Hoy es domingo, querido José. Estoy proponiéndote que huyamos el próximo domingo, 15 de febrero. Espero con todo mi corazón que estés dispuesto a que nos demos esta oportunidad; de ser así, te espero el domingo a mediodía, en la construcción inconclusa del Palacio Legislativo. De no ser así no te preocupes por mí; me has hecho comprender que mi vida está en mis manos. Sé que, juntos o separados, los dos podemos ser felices.

Liza, tu mexicana

 

José de Miurá y Zarazúa se desplomó, cerró los ojos y las lágrimas salieron de ellos a caudales. Todo hubiera esperado menos eso. Una nueva vida con Liza. Siempre lo había soñado, pero precisamente ahora había renunciado a ese sueño. Su hermosa mexicana había abierto su corazón, se había sincerado por completo, y él aún tenía un pasado de engaños que nunca fue capaz de confesarle, un pasado que lo perseguía y que bajo ninguna circunstancia podía permitir que pusiera en peligro a Elizabeth Limantour. No tuvo que pensarlo mucho. Miró a Panchita, que esperaba pacientemente.

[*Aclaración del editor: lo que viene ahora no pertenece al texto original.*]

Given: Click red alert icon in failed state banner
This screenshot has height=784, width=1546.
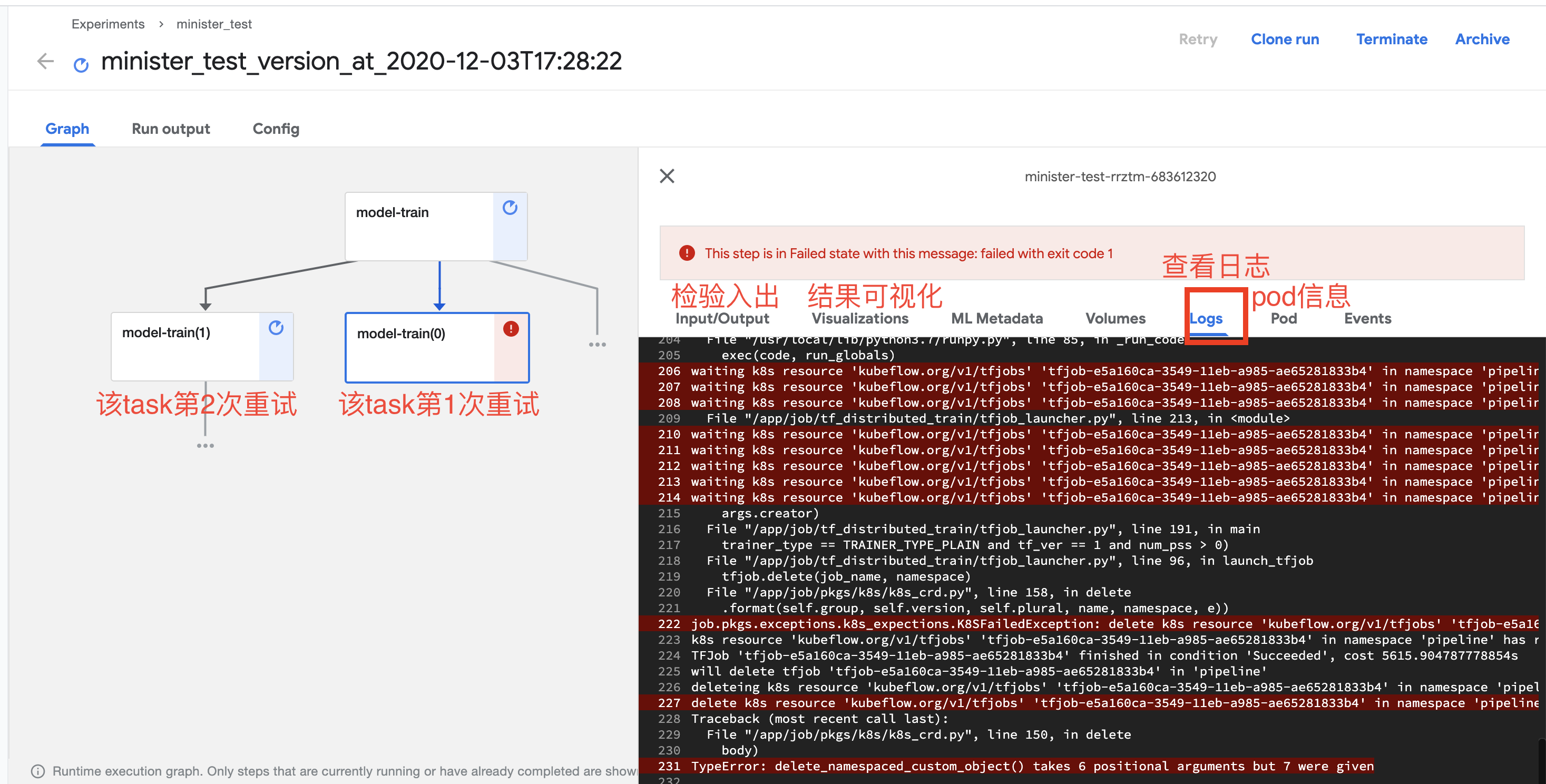Looking at the screenshot, I should click(x=687, y=253).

—Toma, Panchita —dijo, al tiempo que le entregaba el medallón que simbolizaba aquel pasado—. Dáselo a Liza. Simplemente dile que no puedo.

Panchita lo recibió obedientemente y salió de la habitación sin decir palabra. De pronto, en el dintel de la puerta, volteó a ver una vez más a José de Miurá:

—Perdone, joven, pero hay una cosa más que usted debe saber.

—Dímelo, pues —respondió sin gana.

—Verá usted… Cuando mi niña Liza regresó de París, venía embarazada. Su abuela se dio cuenta de inmediato y le dijo con furia que o se casaba con don Luis Felipe o la metían en un convento.